Plans specific to individual practices include:
- an improved focus on care transitions to reduce hospital readmission rates, in the case of Strong Internal Medicine and Culver Medical Group;
- a depression care management component at Highland Family Medicine and the Anthony Jordan Health Center’s Brown Square location, where HFM residents practice. It includes screening, a patient registry, a set of guidelines for treatment of that specific patient population, systematic follow-up, and relapse prevention;
- using telemedicine with the GHS Pediatric Practice patients to improve access and compliance with management of chronic illness and reduce unnecessary emergency room visits.
“This opportunity will provide our residents with additional, valuable time and experience in the ambulatory setting, where 70 percent of internal medicine care is provided,” said Marc N. Berliant, M.D., chief of the URMC Division of General Medicine and medical director of Strong Internal Medicine.
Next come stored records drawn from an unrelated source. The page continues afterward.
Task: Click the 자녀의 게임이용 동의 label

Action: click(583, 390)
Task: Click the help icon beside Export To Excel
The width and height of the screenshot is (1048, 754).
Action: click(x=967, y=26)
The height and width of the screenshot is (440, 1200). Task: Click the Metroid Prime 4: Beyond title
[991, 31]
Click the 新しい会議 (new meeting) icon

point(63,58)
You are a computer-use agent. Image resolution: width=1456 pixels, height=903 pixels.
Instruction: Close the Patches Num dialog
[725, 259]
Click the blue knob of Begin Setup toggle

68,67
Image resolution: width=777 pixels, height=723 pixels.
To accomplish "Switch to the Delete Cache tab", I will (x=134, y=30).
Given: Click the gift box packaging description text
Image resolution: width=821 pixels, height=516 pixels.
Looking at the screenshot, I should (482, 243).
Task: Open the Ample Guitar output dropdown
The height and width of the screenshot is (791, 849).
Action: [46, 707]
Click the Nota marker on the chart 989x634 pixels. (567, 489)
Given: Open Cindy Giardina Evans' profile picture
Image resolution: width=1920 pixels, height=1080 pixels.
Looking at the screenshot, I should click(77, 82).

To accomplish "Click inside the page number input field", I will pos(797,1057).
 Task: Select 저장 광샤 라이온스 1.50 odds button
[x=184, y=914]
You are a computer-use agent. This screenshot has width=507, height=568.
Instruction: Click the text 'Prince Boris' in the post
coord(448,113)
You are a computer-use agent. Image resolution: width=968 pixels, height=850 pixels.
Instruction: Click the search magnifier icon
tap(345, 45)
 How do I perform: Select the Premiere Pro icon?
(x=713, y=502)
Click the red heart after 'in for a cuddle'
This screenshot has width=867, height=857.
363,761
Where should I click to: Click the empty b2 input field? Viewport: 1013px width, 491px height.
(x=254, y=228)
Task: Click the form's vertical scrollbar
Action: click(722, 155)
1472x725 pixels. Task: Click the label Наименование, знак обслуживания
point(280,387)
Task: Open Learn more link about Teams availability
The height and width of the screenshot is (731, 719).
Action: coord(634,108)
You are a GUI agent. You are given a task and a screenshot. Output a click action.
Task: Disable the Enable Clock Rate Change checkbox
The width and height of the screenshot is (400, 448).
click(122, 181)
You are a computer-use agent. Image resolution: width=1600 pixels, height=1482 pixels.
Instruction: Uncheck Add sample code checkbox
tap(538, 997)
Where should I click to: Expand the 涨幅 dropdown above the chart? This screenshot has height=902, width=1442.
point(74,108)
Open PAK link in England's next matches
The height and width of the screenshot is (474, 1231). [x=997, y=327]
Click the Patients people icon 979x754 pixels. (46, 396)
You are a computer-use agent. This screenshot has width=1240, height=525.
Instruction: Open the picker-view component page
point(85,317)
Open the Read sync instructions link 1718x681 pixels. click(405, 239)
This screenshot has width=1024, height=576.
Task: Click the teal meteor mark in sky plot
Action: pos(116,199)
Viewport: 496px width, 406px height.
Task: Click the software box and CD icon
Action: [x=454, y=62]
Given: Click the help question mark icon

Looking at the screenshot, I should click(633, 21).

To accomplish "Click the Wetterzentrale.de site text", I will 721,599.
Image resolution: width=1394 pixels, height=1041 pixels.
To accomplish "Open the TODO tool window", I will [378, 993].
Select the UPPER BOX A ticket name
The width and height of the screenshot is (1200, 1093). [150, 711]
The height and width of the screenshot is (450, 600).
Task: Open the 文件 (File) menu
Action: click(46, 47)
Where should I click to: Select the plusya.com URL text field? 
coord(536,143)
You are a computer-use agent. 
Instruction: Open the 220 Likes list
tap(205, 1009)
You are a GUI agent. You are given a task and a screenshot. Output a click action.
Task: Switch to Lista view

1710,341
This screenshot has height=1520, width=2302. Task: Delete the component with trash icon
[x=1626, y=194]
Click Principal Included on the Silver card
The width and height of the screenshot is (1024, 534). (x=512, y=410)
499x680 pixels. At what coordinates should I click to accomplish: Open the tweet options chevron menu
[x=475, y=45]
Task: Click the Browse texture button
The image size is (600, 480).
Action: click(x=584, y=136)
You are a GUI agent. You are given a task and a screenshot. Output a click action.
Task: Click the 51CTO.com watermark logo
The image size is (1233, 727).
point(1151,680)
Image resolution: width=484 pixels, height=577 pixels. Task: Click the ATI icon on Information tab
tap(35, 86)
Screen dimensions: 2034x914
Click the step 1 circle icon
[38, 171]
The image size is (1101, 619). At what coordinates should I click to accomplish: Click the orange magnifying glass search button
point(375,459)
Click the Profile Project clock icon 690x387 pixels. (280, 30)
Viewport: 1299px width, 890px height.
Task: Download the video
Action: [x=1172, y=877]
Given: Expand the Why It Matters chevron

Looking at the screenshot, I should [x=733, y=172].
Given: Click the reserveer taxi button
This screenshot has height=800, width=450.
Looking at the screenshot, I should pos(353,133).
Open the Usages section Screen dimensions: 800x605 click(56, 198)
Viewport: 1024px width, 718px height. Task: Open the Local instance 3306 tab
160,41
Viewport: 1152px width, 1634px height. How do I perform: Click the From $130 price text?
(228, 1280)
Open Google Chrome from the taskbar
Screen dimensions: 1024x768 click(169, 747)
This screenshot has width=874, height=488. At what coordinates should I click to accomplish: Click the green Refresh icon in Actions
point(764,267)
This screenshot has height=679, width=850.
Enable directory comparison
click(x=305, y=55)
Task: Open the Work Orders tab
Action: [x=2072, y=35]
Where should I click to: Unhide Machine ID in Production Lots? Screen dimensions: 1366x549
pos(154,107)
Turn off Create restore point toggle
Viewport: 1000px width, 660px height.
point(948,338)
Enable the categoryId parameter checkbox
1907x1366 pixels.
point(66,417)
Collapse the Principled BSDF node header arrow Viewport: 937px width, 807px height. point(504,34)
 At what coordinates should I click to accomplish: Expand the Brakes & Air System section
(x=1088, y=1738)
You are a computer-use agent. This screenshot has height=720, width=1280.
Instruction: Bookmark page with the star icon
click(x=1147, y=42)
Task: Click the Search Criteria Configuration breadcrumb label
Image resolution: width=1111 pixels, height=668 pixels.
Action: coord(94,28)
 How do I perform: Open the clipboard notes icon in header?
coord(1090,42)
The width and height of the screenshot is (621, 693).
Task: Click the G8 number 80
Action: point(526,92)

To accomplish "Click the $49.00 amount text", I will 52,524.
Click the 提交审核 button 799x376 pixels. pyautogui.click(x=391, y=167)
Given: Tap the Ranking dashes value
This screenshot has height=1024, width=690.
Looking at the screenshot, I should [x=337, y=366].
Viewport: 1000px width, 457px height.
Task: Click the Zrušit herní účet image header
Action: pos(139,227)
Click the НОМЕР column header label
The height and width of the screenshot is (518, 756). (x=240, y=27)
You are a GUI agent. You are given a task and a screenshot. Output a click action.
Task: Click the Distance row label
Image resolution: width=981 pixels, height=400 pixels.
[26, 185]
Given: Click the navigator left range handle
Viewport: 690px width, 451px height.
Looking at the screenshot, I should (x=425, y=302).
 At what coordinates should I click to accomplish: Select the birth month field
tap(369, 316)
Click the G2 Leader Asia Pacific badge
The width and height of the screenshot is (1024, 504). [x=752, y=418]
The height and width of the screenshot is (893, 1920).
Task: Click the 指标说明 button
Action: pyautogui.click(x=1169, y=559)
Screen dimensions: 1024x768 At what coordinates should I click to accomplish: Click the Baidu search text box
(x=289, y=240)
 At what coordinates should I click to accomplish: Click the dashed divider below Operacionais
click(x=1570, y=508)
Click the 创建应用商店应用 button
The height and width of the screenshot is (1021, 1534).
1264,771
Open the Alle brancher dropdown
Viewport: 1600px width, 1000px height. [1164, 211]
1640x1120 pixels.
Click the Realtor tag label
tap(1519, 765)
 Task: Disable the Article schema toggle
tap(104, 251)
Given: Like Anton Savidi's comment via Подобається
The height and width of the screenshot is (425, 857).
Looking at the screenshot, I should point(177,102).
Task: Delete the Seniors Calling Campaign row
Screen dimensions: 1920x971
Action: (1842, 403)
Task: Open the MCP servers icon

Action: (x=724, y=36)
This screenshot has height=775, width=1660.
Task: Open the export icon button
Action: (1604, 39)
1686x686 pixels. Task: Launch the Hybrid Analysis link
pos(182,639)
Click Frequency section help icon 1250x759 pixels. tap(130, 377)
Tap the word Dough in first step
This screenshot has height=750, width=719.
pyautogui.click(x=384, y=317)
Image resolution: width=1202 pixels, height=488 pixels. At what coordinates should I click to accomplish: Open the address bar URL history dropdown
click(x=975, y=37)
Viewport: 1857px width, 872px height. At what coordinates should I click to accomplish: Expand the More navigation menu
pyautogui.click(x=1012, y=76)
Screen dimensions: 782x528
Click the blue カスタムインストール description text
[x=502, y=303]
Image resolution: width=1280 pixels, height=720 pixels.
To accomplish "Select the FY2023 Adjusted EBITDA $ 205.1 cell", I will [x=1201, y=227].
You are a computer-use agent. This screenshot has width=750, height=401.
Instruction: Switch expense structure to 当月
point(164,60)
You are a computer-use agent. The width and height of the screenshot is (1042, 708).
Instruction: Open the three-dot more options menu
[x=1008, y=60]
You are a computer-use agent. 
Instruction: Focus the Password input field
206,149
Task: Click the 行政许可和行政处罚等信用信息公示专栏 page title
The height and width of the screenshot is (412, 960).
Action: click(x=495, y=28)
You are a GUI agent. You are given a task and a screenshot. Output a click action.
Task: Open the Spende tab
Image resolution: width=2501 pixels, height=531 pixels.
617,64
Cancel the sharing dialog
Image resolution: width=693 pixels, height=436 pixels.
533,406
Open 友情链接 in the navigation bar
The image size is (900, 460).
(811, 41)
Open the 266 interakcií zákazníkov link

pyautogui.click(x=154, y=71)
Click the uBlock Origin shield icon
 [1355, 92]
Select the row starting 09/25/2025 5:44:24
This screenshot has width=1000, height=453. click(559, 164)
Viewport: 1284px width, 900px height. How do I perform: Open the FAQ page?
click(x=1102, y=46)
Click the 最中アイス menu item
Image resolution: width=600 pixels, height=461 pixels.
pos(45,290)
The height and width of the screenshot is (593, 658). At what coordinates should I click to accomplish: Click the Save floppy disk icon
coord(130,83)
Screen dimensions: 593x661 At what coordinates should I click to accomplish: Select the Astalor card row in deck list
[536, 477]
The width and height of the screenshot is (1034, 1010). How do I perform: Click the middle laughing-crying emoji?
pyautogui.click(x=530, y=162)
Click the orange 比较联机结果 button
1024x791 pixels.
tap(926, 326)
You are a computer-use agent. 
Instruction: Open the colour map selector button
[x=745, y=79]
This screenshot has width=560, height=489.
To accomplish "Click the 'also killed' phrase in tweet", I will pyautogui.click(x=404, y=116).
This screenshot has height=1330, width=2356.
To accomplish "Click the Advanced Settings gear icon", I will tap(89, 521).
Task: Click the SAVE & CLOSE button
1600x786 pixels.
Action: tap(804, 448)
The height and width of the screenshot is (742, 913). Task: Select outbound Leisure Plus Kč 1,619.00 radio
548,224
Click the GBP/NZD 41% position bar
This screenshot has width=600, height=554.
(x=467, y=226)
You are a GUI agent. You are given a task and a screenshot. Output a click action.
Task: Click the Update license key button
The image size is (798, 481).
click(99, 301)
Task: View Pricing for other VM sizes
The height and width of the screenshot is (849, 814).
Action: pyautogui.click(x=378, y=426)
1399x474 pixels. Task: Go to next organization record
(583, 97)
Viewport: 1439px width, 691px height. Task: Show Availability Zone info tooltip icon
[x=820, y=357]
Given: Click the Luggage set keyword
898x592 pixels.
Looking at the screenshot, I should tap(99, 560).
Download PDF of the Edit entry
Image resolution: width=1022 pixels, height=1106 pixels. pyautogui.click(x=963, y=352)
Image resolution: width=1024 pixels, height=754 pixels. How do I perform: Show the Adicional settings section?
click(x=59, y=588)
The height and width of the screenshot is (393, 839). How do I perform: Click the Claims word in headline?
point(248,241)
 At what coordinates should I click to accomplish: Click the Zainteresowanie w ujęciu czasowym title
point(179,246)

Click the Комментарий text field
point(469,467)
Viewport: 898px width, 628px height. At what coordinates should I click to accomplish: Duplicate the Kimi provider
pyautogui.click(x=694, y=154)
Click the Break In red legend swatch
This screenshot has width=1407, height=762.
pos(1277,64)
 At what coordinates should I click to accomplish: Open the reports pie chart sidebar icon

It also will make primary care more attractive as residents see a new model of medicine and how it improves the overall care of our patients, said Thomas L. Campbell, M.D., chair of the URMC Department of Family Medicine. “Additionally, the funding is going to be a tremendous help in the integration of quality improvement as part of the medical home model.”
Brett W. Robbins, M.D., program director for the med-peds residency program based at Culver Medical Group, and Elizabeth Lattimore, administrative director for clinical services at Golisano Children’s Hospital, also were instrumental in securing the funding.